— begin Record set —

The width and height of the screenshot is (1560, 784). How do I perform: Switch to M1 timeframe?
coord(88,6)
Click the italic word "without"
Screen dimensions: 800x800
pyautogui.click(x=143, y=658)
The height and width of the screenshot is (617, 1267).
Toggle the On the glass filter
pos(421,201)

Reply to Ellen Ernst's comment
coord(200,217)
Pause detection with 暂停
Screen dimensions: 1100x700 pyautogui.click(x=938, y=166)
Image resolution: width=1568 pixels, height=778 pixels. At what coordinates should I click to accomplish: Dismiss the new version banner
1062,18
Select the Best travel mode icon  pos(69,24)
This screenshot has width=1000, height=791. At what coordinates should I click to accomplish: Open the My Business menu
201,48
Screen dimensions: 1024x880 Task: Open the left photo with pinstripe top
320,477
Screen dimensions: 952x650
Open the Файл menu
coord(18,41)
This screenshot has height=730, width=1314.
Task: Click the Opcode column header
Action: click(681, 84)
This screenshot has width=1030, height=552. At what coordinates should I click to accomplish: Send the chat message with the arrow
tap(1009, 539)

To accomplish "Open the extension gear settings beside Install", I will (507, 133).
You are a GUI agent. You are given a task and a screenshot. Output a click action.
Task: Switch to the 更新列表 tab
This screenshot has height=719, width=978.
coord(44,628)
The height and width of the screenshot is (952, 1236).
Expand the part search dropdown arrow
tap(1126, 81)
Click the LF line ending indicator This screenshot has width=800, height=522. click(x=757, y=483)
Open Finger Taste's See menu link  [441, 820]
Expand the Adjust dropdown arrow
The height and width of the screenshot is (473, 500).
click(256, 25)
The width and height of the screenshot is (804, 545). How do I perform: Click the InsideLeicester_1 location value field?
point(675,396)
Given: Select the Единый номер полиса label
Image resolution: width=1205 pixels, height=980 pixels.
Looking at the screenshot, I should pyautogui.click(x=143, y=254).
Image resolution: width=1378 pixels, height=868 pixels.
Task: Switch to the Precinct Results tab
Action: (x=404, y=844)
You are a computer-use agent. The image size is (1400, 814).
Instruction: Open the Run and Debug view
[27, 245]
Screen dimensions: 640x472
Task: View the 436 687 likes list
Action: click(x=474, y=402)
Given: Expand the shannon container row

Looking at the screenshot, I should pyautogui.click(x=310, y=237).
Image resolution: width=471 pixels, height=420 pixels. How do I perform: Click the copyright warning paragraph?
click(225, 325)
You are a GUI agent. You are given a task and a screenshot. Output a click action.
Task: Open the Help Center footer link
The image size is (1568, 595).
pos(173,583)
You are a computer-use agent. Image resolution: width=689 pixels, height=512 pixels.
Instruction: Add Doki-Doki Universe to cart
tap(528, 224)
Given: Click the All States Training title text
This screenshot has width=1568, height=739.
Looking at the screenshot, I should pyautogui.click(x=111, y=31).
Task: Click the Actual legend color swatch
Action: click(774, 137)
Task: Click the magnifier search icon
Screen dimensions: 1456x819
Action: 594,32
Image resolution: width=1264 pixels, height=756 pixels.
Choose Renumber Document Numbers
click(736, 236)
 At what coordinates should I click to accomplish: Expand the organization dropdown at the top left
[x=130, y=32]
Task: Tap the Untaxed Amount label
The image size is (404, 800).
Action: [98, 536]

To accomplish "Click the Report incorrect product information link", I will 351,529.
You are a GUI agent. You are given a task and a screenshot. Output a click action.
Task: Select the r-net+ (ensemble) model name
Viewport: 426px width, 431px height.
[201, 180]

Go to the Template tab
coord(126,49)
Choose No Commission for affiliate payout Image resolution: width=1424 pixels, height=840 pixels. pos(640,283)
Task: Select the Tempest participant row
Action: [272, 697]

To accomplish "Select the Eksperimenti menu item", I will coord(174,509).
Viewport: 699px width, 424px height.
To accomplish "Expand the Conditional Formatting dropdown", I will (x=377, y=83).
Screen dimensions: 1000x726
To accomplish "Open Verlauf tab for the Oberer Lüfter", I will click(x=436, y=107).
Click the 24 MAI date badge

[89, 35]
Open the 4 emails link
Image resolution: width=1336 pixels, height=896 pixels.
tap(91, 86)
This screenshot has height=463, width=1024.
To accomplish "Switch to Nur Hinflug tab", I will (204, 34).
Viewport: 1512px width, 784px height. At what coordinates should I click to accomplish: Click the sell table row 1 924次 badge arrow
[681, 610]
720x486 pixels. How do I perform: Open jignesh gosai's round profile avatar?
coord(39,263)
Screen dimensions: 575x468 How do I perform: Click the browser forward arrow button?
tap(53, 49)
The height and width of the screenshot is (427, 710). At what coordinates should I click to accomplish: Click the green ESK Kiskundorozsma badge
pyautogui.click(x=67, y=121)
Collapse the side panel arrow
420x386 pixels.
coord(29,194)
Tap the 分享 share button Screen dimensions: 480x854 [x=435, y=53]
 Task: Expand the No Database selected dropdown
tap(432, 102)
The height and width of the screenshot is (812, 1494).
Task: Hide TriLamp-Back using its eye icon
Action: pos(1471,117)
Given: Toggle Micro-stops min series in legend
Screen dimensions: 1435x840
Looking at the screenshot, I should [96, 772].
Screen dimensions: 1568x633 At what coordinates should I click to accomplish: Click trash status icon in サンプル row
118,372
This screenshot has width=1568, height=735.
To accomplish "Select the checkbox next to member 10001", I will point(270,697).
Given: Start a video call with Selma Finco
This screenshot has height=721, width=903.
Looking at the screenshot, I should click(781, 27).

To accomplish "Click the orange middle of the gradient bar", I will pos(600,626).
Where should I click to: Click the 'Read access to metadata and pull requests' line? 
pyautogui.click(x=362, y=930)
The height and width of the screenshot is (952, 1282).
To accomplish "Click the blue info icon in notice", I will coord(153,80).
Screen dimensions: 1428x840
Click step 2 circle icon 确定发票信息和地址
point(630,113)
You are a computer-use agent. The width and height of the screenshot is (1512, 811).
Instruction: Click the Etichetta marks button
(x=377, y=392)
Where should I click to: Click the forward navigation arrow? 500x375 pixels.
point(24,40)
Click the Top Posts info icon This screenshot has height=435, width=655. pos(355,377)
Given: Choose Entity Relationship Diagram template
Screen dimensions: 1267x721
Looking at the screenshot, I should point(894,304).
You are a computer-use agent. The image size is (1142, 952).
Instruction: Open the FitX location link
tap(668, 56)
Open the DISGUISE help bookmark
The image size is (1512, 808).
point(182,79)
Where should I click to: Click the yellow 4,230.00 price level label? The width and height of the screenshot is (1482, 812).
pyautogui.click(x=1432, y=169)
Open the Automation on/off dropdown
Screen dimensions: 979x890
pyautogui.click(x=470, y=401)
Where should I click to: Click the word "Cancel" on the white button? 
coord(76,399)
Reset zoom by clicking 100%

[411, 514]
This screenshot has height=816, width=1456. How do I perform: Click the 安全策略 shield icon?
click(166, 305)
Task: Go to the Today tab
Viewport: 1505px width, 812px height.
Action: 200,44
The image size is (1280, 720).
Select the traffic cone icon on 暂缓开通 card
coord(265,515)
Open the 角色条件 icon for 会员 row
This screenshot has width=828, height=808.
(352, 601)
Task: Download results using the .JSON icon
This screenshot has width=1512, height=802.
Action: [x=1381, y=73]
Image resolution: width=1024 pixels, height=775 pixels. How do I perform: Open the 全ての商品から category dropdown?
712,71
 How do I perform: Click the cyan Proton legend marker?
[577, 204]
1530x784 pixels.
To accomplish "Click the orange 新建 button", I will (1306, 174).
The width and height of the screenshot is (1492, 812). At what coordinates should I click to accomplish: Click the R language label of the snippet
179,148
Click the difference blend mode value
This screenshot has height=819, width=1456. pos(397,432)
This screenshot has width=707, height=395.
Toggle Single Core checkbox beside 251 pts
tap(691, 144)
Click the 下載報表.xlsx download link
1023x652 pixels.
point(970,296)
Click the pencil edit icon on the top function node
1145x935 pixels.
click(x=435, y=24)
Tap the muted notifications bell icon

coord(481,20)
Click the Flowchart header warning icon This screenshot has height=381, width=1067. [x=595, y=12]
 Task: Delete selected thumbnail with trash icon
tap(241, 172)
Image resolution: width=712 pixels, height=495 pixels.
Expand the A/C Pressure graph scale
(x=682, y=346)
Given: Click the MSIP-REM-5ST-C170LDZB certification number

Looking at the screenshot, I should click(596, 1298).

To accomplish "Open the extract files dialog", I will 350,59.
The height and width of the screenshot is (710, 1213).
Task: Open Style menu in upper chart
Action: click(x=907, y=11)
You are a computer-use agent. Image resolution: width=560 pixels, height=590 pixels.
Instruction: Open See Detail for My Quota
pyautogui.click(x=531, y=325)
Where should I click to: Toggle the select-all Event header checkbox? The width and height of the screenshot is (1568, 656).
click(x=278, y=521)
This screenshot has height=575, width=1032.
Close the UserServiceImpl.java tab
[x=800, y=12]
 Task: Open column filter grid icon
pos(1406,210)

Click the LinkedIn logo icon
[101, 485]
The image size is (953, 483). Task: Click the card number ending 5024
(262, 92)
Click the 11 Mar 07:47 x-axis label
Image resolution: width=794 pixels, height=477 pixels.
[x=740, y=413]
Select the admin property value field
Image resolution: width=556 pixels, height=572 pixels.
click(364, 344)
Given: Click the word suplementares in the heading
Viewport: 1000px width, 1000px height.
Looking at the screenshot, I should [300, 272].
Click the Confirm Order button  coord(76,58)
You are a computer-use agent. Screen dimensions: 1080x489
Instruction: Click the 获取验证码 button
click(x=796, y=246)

— end Record set —

> **Stated exercise**
Can you rewrite the material from its start up to and including the line with "Action: (x=404, y=844)", switching every "menu" to "panel" and leaving everything else unchanged?

> **Worked answer**
The width and height of the screenshot is (1560, 784). How do I perform: Switch to M1 timeframe?
coord(88,6)
Click the italic word "without"
Screen dimensions: 800x800
pyautogui.click(x=143, y=658)
The height and width of the screenshot is (617, 1267).
Toggle the On the glass filter
pos(421,201)

Reply to Ellen Ernst's comment
coord(200,217)
Pause detection with 暂停
Screen dimensions: 1100x700 pyautogui.click(x=938, y=166)
Image resolution: width=1568 pixels, height=778 pixels. At what coordinates should I click to accomplish: Dismiss the new version banner
1062,18
Select the Best travel mode icon  pos(69,24)
This screenshot has width=1000, height=791. At what coordinates should I click to accomplish: Open the My Business panel
201,48
Screen dimensions: 1024x880 Task: Open the left photo with pinstripe top
320,477
Screen dimensions: 952x650
Open the Файл panel
coord(18,41)
This screenshot has height=730, width=1314.
Task: Click the Opcode column header
Action: click(681, 84)
This screenshot has width=1030, height=552. At what coordinates should I click to accomplish: Send the chat message with the arrow
tap(1009, 539)

To accomplish "Open the extension gear settings beside Install", I will (507, 133).
You are a GUI agent. You are given a task and a screenshot. Output a click action.
Task: Switch to the 更新列表 tab
This screenshot has height=719, width=978.
coord(44,628)
The height and width of the screenshot is (952, 1236).
Expand the part search dropdown arrow
tap(1126, 81)
Click the LF line ending indicator This screenshot has width=800, height=522. click(x=757, y=483)
Open Finger Taste's See panel link  [441, 820]
Expand the Adjust dropdown arrow
The height and width of the screenshot is (473, 500).
click(256, 25)
The width and height of the screenshot is (804, 545). How do I perform: Click the InsideLeicester_1 location value field?
point(675,396)
Given: Select the Единый номер полиса label
Image resolution: width=1205 pixels, height=980 pixels.
Looking at the screenshot, I should pyautogui.click(x=143, y=254).
Image resolution: width=1378 pixels, height=868 pixels.
Task: Switch to the Precinct Results tab
Action: (x=404, y=844)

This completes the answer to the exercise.